I also find inspiration in my uniquely squeaky kitchen cabinet, that weird sound a half-full can of beer makes when it’s slowly rolling down an empty street, the awesome “schpewwww” sound that travels through the air when planes land on a runway far away, and my stomach growling. Someone needs to hire me to design a creepy alien landscape because I will OWN that design so bad.
Was there a show or experience that drew you to sound design or composition?
It was the first mainstage show I designed as an undergrad at the University of Iowa: The Importance of Being Earnest. Not too terribly exciting sound-wise but I remember loving the feeling of creation; of creating a sonic world that enveloped the audience, sneaking up on them and subtly affecting them. That love, and that feeling, has stayed with me ever since.
What programs are we likely to find open on your computer?
Logic Pro, Audition, iTunes, QLab, Mail, and Safari – because I am a huge internet procrastinator!

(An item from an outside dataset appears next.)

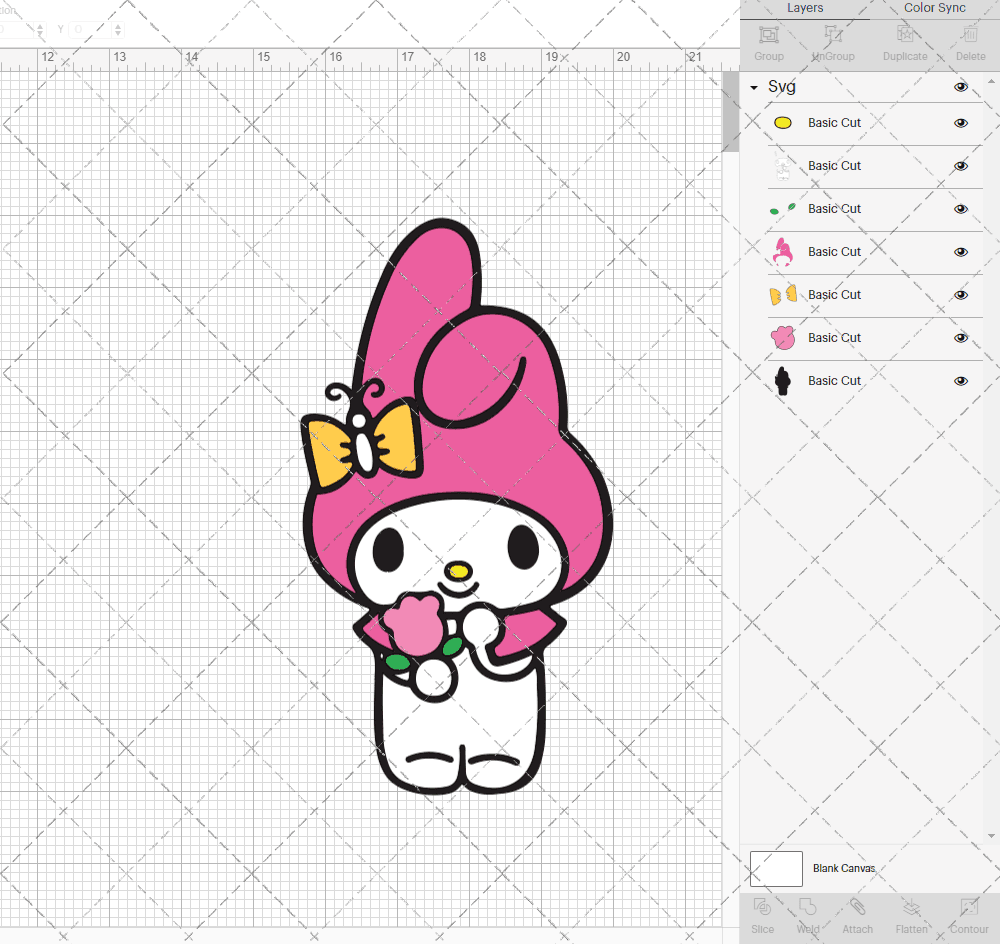Click the Y position down stepper arrow
This screenshot has height=944, width=1000.
pyautogui.click(x=117, y=33)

Was there a piece or type of gear or program that revolutionized how you work?
QLab, by far. I remember the moment I gave up minidiscs forever: It was 2am and I was recording 30 minutes of prison tone onto minidisc. And of course, if your computer hiccuped or there was some sort of glitch in the hardware, you had to start ALL OVER again. I was so desperately bored I wanted to stick a fork in my neck. At that time, QLab and SFX were still in their infancy but I knew enough to know I was jumping on that bandwagon ASAP. QLab is also the catalyst that eventually made me a Mac person.
I’ve also just recently begun working with Logic Pro and, as a newbie composer, I have a feeling that program is going to open a whole new world for me.

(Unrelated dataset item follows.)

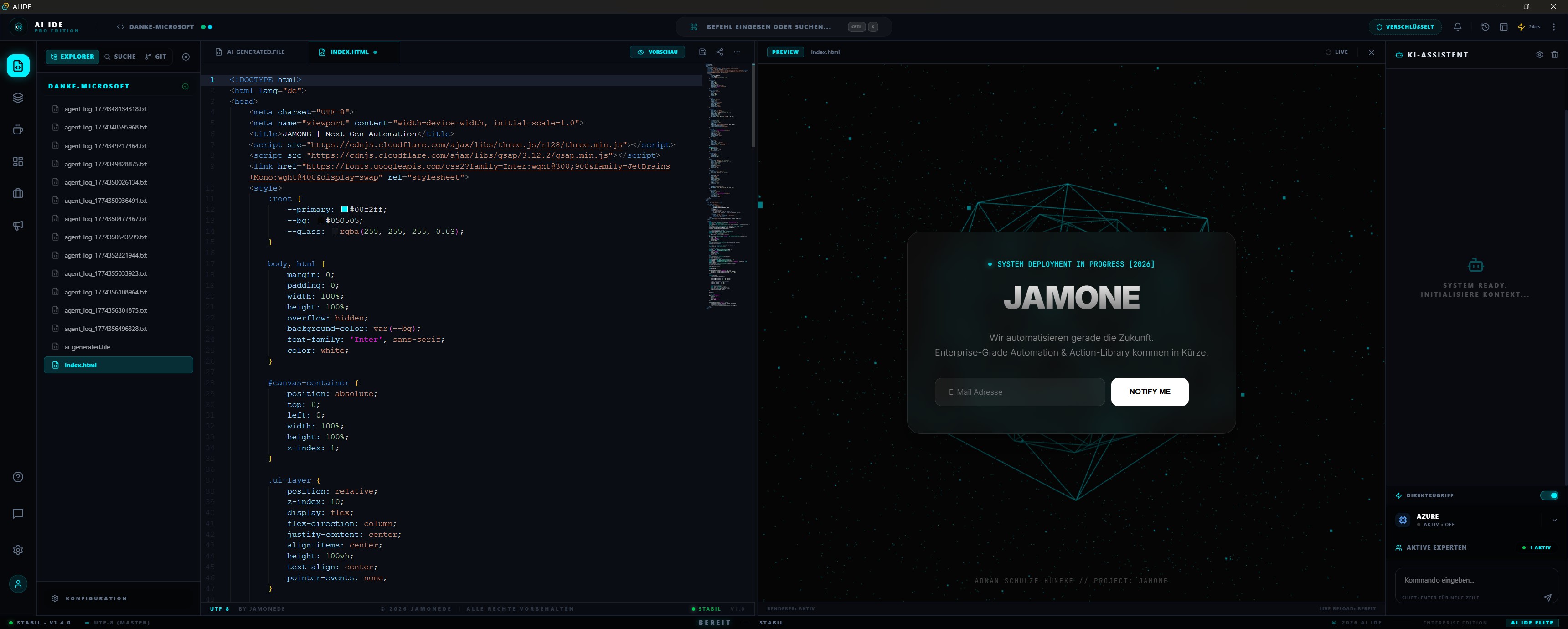
Task: Open the version history clock icon
Action: (1485, 27)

If you couldn’t have a career in a field related to this one, what would you want to do?
Probably something with cooking and homegrown food. I love gardening and cooking.
Have you ever donated a body part for theatre?
Why yes, I have! Thank you so much for asking. Several years ago, Mixed Blood Theatre produced Somebody/Nobody, by Jane Martin, which features a character who wears a charm necklace with a human tooth for the charm. A few months before this I was in the midst of slowly cleaning out my childhood home, to ready it for sale. I came across a small box with my baby teeth still in it. So when the need arose I said to the props designer “you need a tooth? I can get you a tooth.” They bedazzled the hell out of it. I have no idea where it is now. Probably in some dusty corner in Mixed Blood’s scary basement. But it cannot be said I am not rabidly dedicated to the art of theatre.
What do you hope TSDCA can accomplish?
A unified voice among sound designers and composers. For too long, I’ve felt like we sound designers have been floating around in our own individual bubbles. We’re friends, but we don’t really know what each other are doing, our work styles, our frustrations, etc. If there’s anything this Tony Awards debacle has accomplished, it’s been to bring us together and discover collective goals.
I also look forward to TSDCA helping educate the theatre community and the general public about what we do, and how much sound affects people’s everyday life.